Functional Adventures in F# - Getting rid of temp variables

This time we will look at how to get rid of temporary variables when updating an object in multiple steps.

This post is part of a series:
Functional Adventures in F# - A simple planner
Functional Adventures in F# - Calling F# from C#
Functional Adventures in F# - Using Map Collections
Functional Adventures in F# - Application State
Functional Adventures in F# - Types with member functions
Functional Adventures in F# - Getting rid of loops
Functional Adventures in F# - Getting rid of temp variables
Functional Adventures in F# - The MailboxProcessor
Functional Adventures in F# - Persisting Application State
Functional Adventures in F# - Adding Snapshot Persisting
Functional Adventures in F# - Type-safe identifiers
Functional Adventures in F# - Event sourcing lessons learned

In my game that I am trying to write with F# (at least the core model) I have some functions that look like the following
static member HandleTick (state:UnitStore) (action:Tick) =     
 let queueUpdatedState = UnitStore.handleTickBuildQueues state action
 let unitsUpdatedState = UnitStore.handleTickUnitUpdates queueUpdatedState action
A function that takes a state and an action and in turn it uses other functions to update that state with the help of the action.
I don't know, but I grew tired of naming temporary variables after a while and started googling for a better solution. Turns out there is one. By using the forward-pipe operator '|>' we can take the output of one function and send it as input to the next function.

static member HandleTick (state:UnitStore) (action:Tick) =     
 UnitStore.handleTickBuildQueues action state 
 |> UnitStore.handleTickUnitUpdates action
To make this work, the order of parameters need to be switched so that Action is the first argument followed by the State.
Turns out I have to refactor all the functions in my Stores to take the action first and state as second argument to get this working, but I guess that is a small price to pay for cleaner code.

Looking at the assembly in ILSpy gives us that in the background there will be temporary variables passed around, but our code is clean of them.
public static UnitStore HandleTick(Actions.Tick action, UnitStore state)
 UnitStore unitStore = UnitStore.handleTickBuildQueues(action, state);
 UnitStore state2 = unitStore;
 return UnitStore.handleTickUnitUpdates(action, state2);

All code provided as-is. This is copied from my own code-base, May need some additional programming to work. Use for whatever you want, how you want! If you find this helpful, please leave a comment, not required but appreciated! :)

Hope this helps someone out there!


  1. If I remember correctly queueUpdatedState must be the last argument to UnitStore.handleTickUnitUpdates() function for the piping operator to work.
    Also IMHO the refactored version is a bit less readable and now it is impossible to debug the intermediate values.

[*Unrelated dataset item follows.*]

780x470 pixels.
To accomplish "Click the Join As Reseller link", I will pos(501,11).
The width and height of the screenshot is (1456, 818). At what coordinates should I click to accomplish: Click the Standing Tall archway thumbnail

    1. You are right, need to change the order of the arguments for it to work. Think I mentioned it after the second code block.
      When it comes to debugging, I'm all with you usually, readability and maintainability are key concepts for all production code.
      But this time I try to figure out how to use all these nice built in constructs in F#, and in the end we will see what I will end up using. Need to know what's there to get the experience.
      Thanks for taking the time for commenting! :)

  2. > I mentioned it after the second code
    Sorry, you're right, I misunderstood that statement.

    For me the pipe operator worked really well in places where I'd write a lot of Linq chained functions, like someEnumerable.Where(...).Select(...).Join(...).Aggregate() etc.

    Thanks for sharing your experience and keep the good work!

    1. Added a better statement to clarify things, thanks for the input. : )

  3. If you switch the parameters of HandleTick also, you can use the compose operator instead of the pipe operator. e.g. `let handleTick action = UnitStore.handleTickBuildQueues action >> UnitStore.handleTickUnitUpdates action`

    1. Then you can:
      let handleTick = UnitStore.handleTickBuildQueues >> UnitStore.handleTickUnitUpdates

    2. That sounds like a neat trick, didn't know about the compose operator!